Mostra a classe capitalista, toda ela, com um único plano para aliviar a crise – que consiste em explorar mais eficazmente as classes trabalhadoras;

Mostra que a condição de uma eventual recuperação económica é a destruição de meios de produção, seja pela gradual desvalorização do capital, seja pela violência da guerra;

Mostra em plena acção a lei geral da acumulação capitalista, visível na criação de uma massa crescente de desempregados e de marginalizados e no aumento da pobreza;

Mostra que o tempo ganho pela sociedade graças ao aumento da produtividade não se traduz em menos tempo de trabalho obrigatório, mas sim na irracionalidade de mais desemprego e maior grau de extorsão dos trabalhadores em actividade;

Mostra ainda a acção concertada das burguesias por cima dos limites nacionais, mostra a semelhança dos problemas sofridos pelas massas trabalhadoras dos diferentes países – e mostra portanto a falta que faz, da banda dos proletários, um internacionalismo que vá para lá da mera solidariedade moral e se traduza numa efectiva coordenação prática das acções de resistência.
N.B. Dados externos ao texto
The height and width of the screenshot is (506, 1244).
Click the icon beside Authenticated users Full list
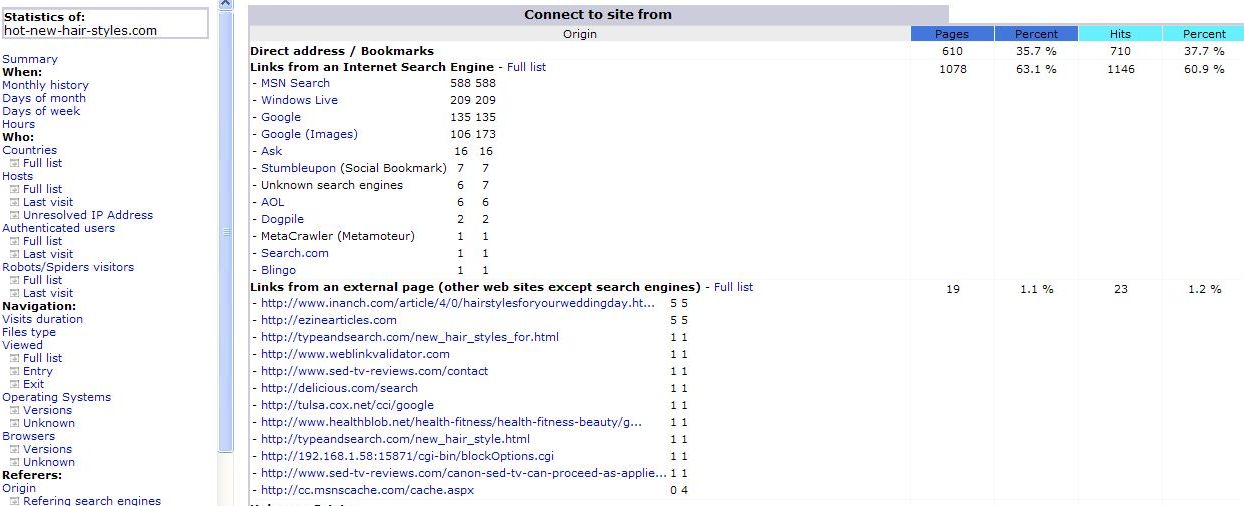tap(15, 241)
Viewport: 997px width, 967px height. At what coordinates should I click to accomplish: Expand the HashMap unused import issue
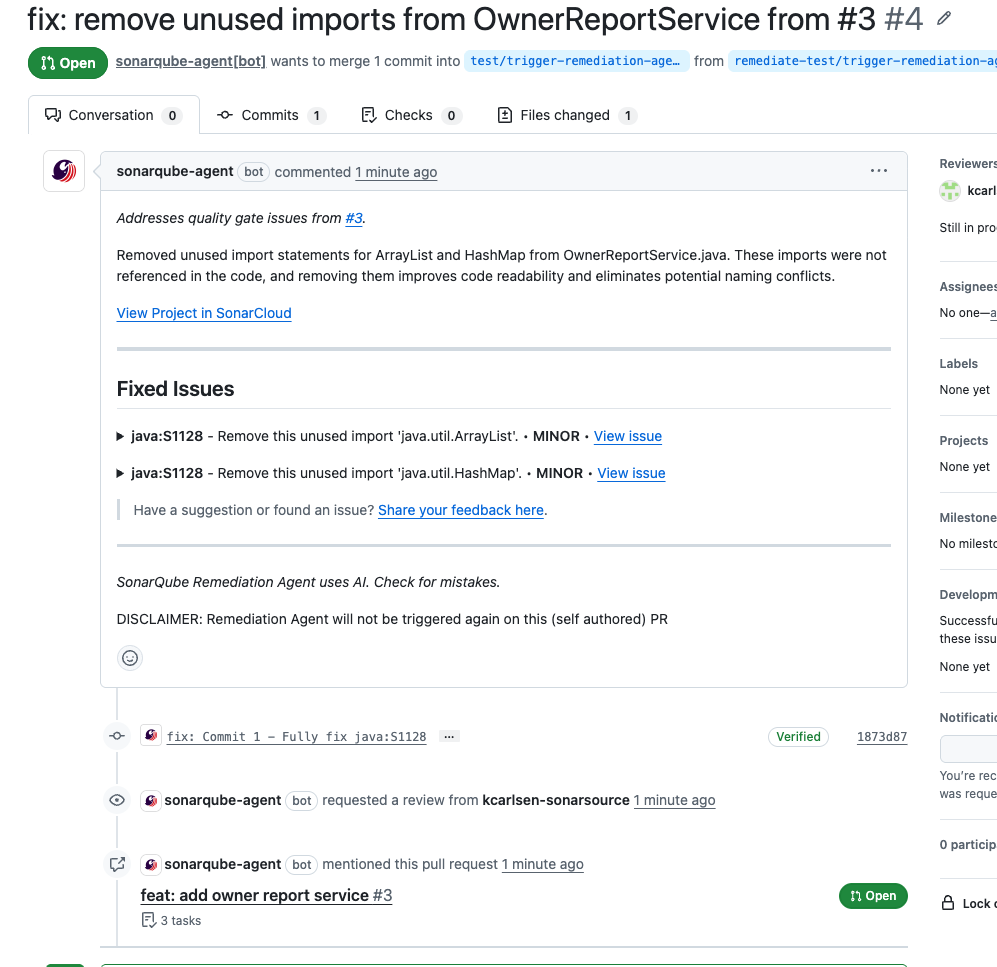(122, 473)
O esclarecimento e a mobilização das massas proletárias não podem passar ao lado destes factos. Eles são os elementos educativos por excelência que a realidade prática nos fornece para mostrar o limite a que chegou este sistema social e o absurdo que é prolongar o seu tempo de vida.

De resto, se bem percebo o sentimento que os trabalhadores têm a respeito do mundo em que vivem, não é a confiança no capitalismo que os leva a aceitá-lo – é antes a noção resignada de que não há alternativa viável que o substitua, e sobretudo de que não há força que o possa deitar abaixo.

Ora, na linha do marxismo revolucionário, a tarefa não é reabilitar ou remendar o capitalismo, mas desacreditá-lo aos olhos do proletariado.

Atacar as bases do mundo capitalista não é, sobretudo nas circunstâncias actuais, uma ideia desgarrada da realidade quotidiana. Ao contrário, é a condição de estimular e reunir as forças de classe dos trabalhadores e de os levar a encarar a necessidade de construir um mundo conduzido por regras opostas às do mundo capitalista.

Que o burguês não veja a crise para além do défice, da dívida, da quebra do lucro, da falta de crédito e dos remédios correspondentes para esse tipo de males – está certo. Mas que os proletários vejam as coisas pelo mesmo prisma – está errado.

O proletariado já teve de fazer muitos sacrifícios por causas alheias. Chegou a altura de afirmar a sua própria causa.

Propor ao proletariado a saída do círculo de giz do capitalismo – é esse, a meu ver, o papel do comunismo marxista.